> DATA:
* * *

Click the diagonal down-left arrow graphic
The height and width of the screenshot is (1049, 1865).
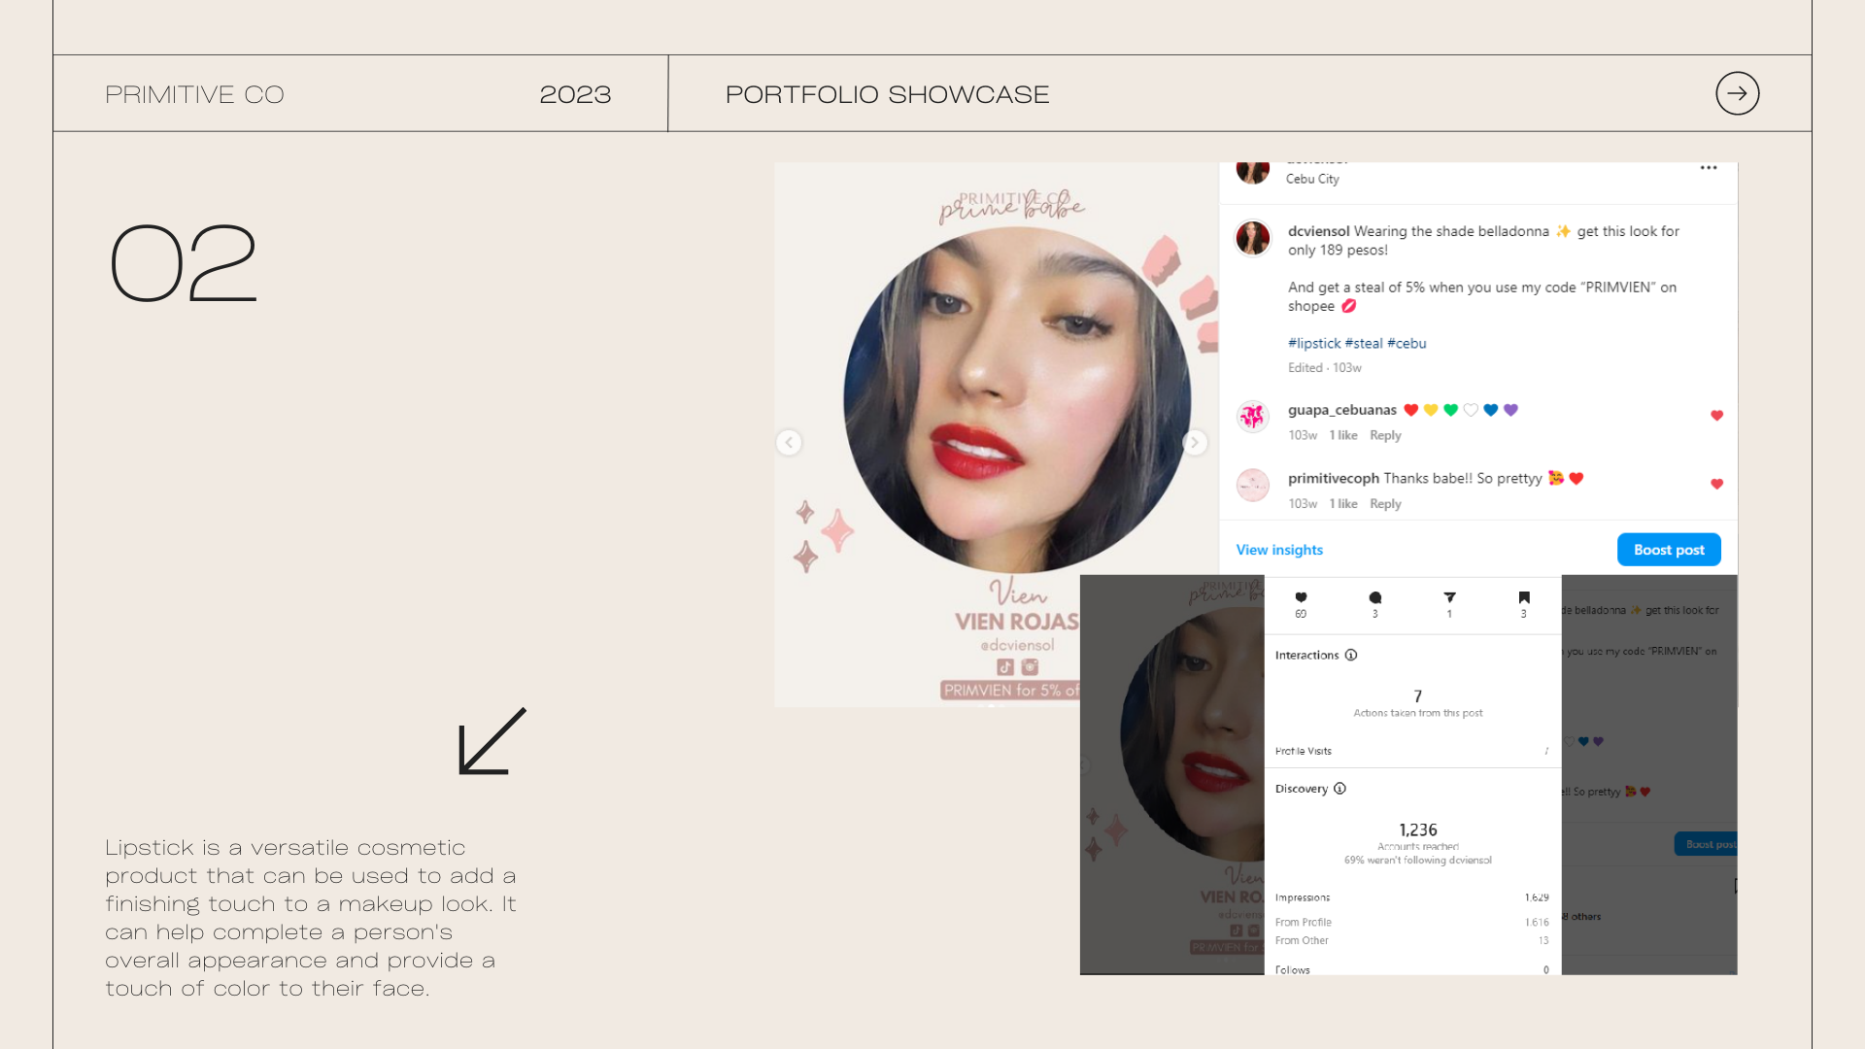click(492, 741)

* * *

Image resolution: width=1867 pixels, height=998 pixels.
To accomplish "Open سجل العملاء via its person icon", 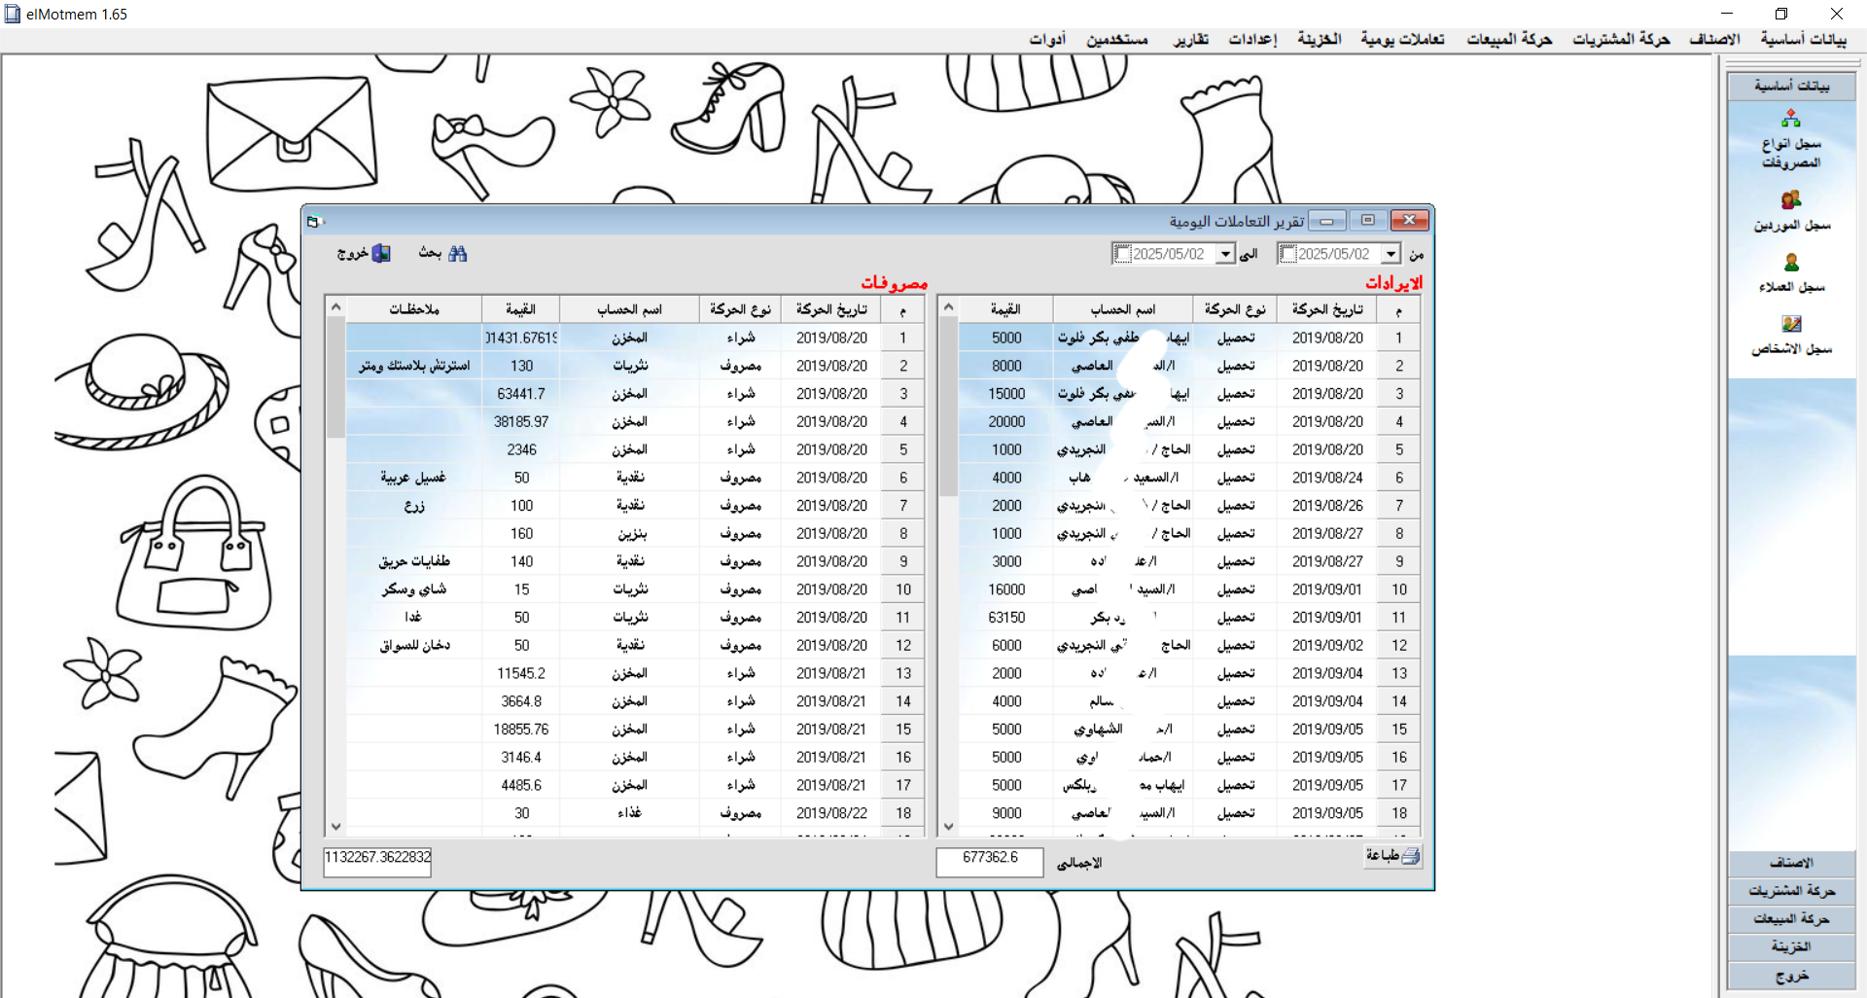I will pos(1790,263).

* * *

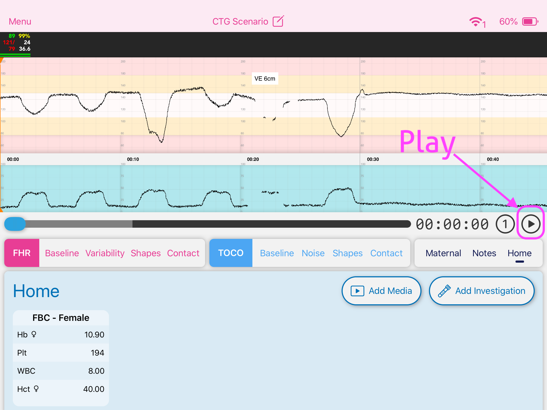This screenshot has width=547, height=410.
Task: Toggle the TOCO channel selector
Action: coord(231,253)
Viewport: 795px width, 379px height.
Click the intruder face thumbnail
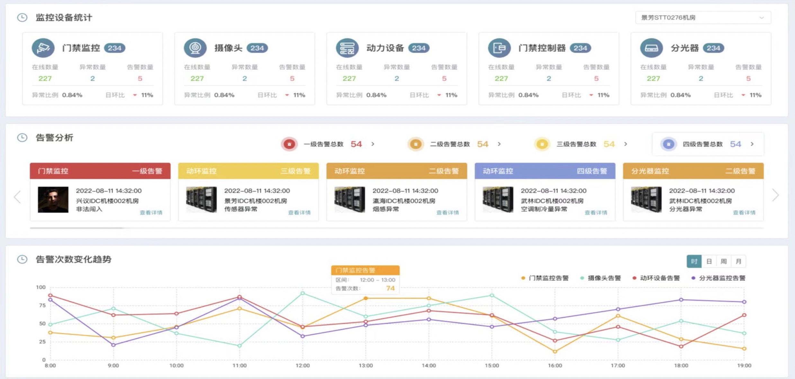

* * *

> WHAT THE TASK ASKS:
After locating the line holding "Viewport: 795px width, 379px height." above, output exactly that line and every line after it through the line holding "Click the intruder face thumbnail". Include nothing else.

> REPLY TO THE EXERCISE:
Viewport: 795px width, 379px height.
Click the intruder face thumbnail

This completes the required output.